Предоставленный текст:
··········
Двадцатый век прошел под знаком геометрических фигур и гимнастических жестов – Эрих фон Штрогейм, польский поручик, белый офицер и Фрэнк Синатра (в «Манчжурском кандидате») каждый из них отдает честь по-разному. Некоторые жесты, иероглифы и гримасы со дня на день объявят вне закона, как в свое время пытались объявить гомосекс или алкоголь.
«Хайль Гитлер» шепотом, разве это не пикантно?
Надо бы до кучи запретить и усики-мушку. А вместе с ними и Чарли Чаплина с обожаемым в гей-сообществе дуэтом «Спаркс». Впрочем, такие усики сегодня мало кто носит. Но борьба с примитивными символами и знаками, доказавшими свою историческую непригодность, продолжается. Кипит, как при Шекспире.
Самсон: Я буду грызть ноготь по их адресу. Они будут опозорены, если смолчат.
Входят Абрам и Балтазар.
Абрам: Не на наш ли счет вы грызете ноготь, сэр?
Самсон (вполголоса Грегорио): Если это подтвердить, закон не на нашей стороне?
Грегорио: Ни в коем случае.
Мечта Набокова об идеальном государстве, где портреты вождей не превышают размеры почтовой марки, почти сбылась – размеры почтовой марки не превышают даже некоторые вожди. Но и общество, где афиша поп-звезды затмевает все портреты Сталина с Гитлером вместе взятые, тоже, как оказалось, вариант не самый приятный.
Усики запретить и закрасить нетрудно. Но кто знает, под какой символикой и в каком банкетном зале заседают истинные, актуальные фюреры? И кто посмеет эту символику не то, что запретить, а хотя бы описать нам, профанам, как она выглядит?
··········
Необработанные данные:

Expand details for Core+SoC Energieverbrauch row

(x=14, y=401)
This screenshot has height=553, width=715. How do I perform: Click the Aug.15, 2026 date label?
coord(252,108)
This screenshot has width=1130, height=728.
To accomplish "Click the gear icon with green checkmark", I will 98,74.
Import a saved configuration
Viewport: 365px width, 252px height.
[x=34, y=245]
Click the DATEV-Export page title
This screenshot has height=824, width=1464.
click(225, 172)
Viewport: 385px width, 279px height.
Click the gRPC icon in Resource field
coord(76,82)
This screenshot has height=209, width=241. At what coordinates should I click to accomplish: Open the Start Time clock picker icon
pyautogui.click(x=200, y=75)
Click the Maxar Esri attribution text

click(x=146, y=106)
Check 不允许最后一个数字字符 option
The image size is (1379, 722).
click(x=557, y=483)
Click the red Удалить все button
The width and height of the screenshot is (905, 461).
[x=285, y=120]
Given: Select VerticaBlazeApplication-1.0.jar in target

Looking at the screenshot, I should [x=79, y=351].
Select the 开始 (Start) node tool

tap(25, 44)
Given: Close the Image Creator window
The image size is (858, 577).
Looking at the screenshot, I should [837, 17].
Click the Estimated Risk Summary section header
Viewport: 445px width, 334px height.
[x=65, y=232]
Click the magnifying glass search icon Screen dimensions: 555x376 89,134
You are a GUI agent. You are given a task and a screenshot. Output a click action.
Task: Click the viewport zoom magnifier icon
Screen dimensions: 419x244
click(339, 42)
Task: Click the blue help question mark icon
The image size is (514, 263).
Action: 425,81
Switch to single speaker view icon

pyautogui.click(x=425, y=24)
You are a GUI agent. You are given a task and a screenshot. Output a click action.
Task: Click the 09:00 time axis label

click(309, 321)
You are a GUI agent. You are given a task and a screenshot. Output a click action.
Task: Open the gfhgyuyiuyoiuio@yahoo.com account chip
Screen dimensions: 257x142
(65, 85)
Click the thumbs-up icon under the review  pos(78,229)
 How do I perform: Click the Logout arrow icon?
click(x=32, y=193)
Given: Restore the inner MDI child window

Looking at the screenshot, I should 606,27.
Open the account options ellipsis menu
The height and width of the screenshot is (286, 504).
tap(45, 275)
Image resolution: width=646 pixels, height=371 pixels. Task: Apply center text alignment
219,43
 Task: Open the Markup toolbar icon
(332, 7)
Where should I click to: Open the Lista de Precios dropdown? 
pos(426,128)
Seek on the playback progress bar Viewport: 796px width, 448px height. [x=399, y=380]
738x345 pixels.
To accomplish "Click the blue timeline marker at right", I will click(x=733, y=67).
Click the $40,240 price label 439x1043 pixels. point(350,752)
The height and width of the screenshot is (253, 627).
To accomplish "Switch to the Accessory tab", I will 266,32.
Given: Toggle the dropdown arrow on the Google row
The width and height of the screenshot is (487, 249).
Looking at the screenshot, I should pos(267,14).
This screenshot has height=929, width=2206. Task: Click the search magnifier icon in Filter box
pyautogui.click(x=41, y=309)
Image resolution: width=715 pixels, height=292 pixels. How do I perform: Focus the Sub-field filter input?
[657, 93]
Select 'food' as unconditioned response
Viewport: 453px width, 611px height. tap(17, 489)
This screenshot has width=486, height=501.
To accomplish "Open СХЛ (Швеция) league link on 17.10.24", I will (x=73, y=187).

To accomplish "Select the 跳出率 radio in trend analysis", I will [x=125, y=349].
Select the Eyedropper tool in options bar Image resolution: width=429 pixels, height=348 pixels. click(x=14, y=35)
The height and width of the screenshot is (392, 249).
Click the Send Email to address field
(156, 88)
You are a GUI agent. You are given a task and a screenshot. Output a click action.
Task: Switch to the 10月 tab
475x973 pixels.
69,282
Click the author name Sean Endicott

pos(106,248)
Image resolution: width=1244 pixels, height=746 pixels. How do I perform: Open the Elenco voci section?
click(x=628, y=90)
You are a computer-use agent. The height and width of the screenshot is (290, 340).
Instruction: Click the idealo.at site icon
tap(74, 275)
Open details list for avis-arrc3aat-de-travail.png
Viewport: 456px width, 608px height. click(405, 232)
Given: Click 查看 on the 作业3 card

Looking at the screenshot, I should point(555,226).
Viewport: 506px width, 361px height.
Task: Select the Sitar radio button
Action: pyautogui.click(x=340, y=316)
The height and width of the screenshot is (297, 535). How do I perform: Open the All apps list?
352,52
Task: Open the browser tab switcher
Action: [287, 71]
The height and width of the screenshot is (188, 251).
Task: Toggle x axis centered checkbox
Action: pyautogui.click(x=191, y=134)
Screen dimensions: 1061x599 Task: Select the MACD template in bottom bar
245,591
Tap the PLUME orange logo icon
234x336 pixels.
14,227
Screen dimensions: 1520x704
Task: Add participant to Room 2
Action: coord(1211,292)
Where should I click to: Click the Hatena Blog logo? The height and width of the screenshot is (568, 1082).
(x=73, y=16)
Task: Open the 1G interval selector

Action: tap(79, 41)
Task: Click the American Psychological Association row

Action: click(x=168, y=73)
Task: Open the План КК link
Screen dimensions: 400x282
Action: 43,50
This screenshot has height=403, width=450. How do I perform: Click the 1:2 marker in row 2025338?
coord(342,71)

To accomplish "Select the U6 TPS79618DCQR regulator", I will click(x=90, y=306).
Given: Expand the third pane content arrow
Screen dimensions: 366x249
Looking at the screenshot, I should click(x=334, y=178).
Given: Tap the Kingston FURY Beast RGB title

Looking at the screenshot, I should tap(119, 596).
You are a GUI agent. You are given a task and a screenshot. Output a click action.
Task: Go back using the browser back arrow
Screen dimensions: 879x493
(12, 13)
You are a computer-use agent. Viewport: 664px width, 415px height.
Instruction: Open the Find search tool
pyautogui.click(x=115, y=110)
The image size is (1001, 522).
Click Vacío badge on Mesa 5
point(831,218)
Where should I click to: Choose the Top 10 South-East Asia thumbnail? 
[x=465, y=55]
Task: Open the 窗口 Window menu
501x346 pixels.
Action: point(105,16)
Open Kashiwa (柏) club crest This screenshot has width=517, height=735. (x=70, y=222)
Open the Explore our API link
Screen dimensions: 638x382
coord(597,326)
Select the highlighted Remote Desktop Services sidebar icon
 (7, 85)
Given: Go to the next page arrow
··········
Условия заданий:
• 1. Каков, по мечте Набокова из текста о символах и жестах, наибольший допустимый размер портретов вождей в идеальном государстве?
• 2. Продолжите текст о символах и жестах, начав сразу после его последнего предложения.
Эти данные никак не связаны с текстом.

Письменные ответы:
• 1. Портреты вождей не должны превышать размеры почтовой марки.

• 2.
Доктор Джекил преследует мистера Хайда – то есть, самого себя. Собака ловит собственный хвост, а к ней тем временем походкой бейсболиста приближается ее смерть. Оглядываться поздно. Приятней умереть играючи. Похоже, на такой финал согласны и взрослые и дети. Воспитаны.
Бывает и так:
Борец с наркотиками вдруг берет и умирает от передозировки.
Последовательный искоренитель ереси – на самом деле заядлый сатанист.
Ненавистник конкретной нации – нередко сам отчасти к ней принадлежит.
И самый жертвенный защитник животных – патологический догхантер в душе.
Вот только как распознать, кто есть кто? И в других, и в себе. Чужая душа – потемки. Своя еще темней. Остается читать «молитвы и заклинания, которым научил (его) один монах, видевший всю жизнь свою ведьм и нечистых духов». Попробовать можно, хотя мы помним, чем это закончилось для одного семинариста…
Остается только спросить: «а почему данная вещь озаглавлена «Призрак барона Корво»?
Да потому, что он так и не возник, так и не появился за решетчатым фасадом этих строк. Не время.
И это такая же правда, как то, что в конце девяностых меня звали Граф Хортица.